The Law of Sines and Law of Cosines apply wherever distances or angles must be determined indirectly — situations where direct measurement is impossible or impractical.
Surveying and land measurement. A surveyor measures two distances and the angle between them (SAS) to determine the third distance — for example, the width of a river or the length of a property boundary obscured by terrain. Alternatively, from two known positions a measured distance apart, a surveyor observes the angles to a remote point (ASA) and computes the distance to it.

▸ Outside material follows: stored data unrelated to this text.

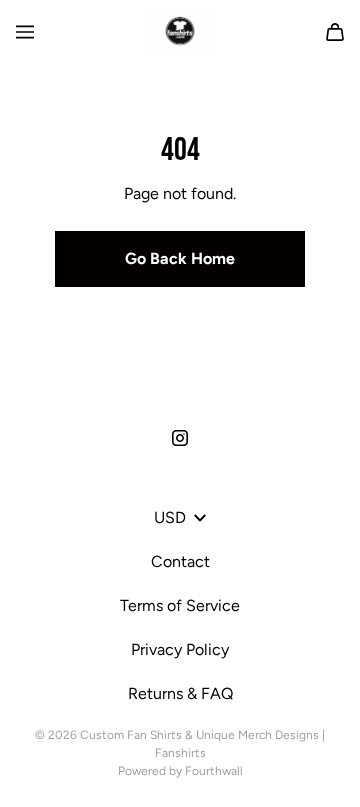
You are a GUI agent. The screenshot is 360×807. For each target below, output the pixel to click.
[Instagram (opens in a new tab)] (180, 438)
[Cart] (335, 32)
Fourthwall (214, 771)
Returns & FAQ (180, 693)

Navigation. A ship or aircraft determines its position by measuring bearings (angles) to two known landmarks. The triangle formed by the vessel and the two landmarks is solved using the Law of Sines (typically an AAS or ASA configuration), yielding the distances from the vessel to each landmark.
Physics and engineering. Forces acting at angles are resolved using the Law of Cosines. Two forces of known magnitudes acting at a known angle produce a resultant whose magnitude is computed by treating the force vectors as sides of a triangle — the Law of Cosines gives the resultant magnitude, and the Law of Sines gives the angle the resultant makes with each component force.
Indirect measurement. The height of a mountain, the distance to a star (via parallax), or the span of a bridge can be determined by measuring accessible distances and angles and solving the resulting triangle. Each problem reduces to identifying the triangle, classifying the known information (AAS, ASA, SAS, SSA, SSS), and applying the appropriate law.
In every application, the first step is geometric: identify the triangle, label the known and unknown elements, and determine which law applies. The computation follows mechanically from there.